Organizer and Chair: L. Keith Brown, University of Pittsburgh

Discussants: David W. Plath, University of Illinois, Urbana-Champaign; Kazuko S. Smith, Cornell University; Anne Walthall, University of California, Irvine; L. Keith Brown, University of Pittsburgh

In late Meiji, a young bride in the family of a Kyoto pharmacy kept a daily diary. Makiko included extensive comments about her husband, mother-in-law, the shop manager and maids, and significantly her widowed father in her natal home. Using as background this daily account of the life and agency of nineteen-year-old Makiko, and a new documentary video on her life and cultural changes since then, this roundtable will focus on the following questions:

(1) What agency did women, and especially the most junior female member of an ie have in Meiji Japan, and how has this situation been changing to today?

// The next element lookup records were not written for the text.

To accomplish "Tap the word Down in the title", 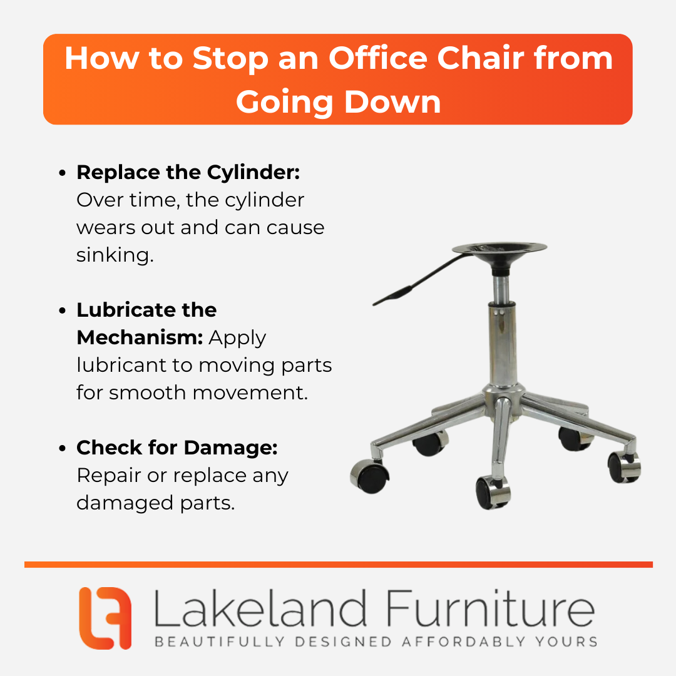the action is (x=392, y=102).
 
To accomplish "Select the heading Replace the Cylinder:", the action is (x=188, y=173).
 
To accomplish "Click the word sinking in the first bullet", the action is (x=115, y=255).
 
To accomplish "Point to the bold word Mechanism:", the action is (x=140, y=337).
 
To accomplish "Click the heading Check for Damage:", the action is (x=177, y=448).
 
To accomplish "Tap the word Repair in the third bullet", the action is (x=110, y=476).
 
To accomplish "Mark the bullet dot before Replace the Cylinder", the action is (x=63, y=173).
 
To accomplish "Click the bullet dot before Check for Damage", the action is (x=63, y=448).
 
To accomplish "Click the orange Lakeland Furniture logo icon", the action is (x=105, y=618).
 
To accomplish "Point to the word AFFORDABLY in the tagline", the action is (x=463, y=642).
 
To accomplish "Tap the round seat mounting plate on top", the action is (x=499, y=249).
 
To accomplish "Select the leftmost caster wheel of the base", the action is (x=369, y=477).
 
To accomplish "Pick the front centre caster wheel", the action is (x=493, y=493).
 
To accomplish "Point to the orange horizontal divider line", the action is (x=339, y=565).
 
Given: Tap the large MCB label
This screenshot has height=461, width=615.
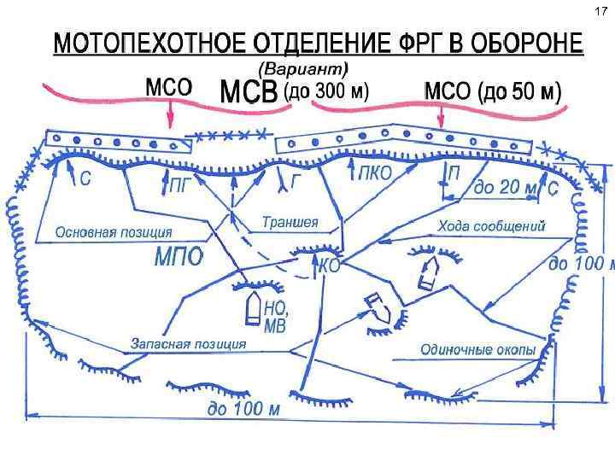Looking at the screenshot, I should click(x=248, y=90).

(2) How has the relationship changed between the common people and the state from the early years of intense nation building in Meiji to contemporary times when mass media give the Japanese constant exposure to world situations and events, with the government instituting a program promoting internationalism?

(3) Are the family (ie) and the state to be seen as institutions of oppression of human freedoms since the turn of the century? What has changed since Meiji, if anything?

This multidisciplinary roundtable will provide a reassessment of issues of agency and oppression. Is it possible that the powerful image of the ie and the state as feudal oppressors is a function of our own Orientalism? Or not? These issues are relevant to many disciplines and many aspects of Japanese studies. Therefore the roundtable will be structured to stimulate, encourage, and benefit from extensive audience participation.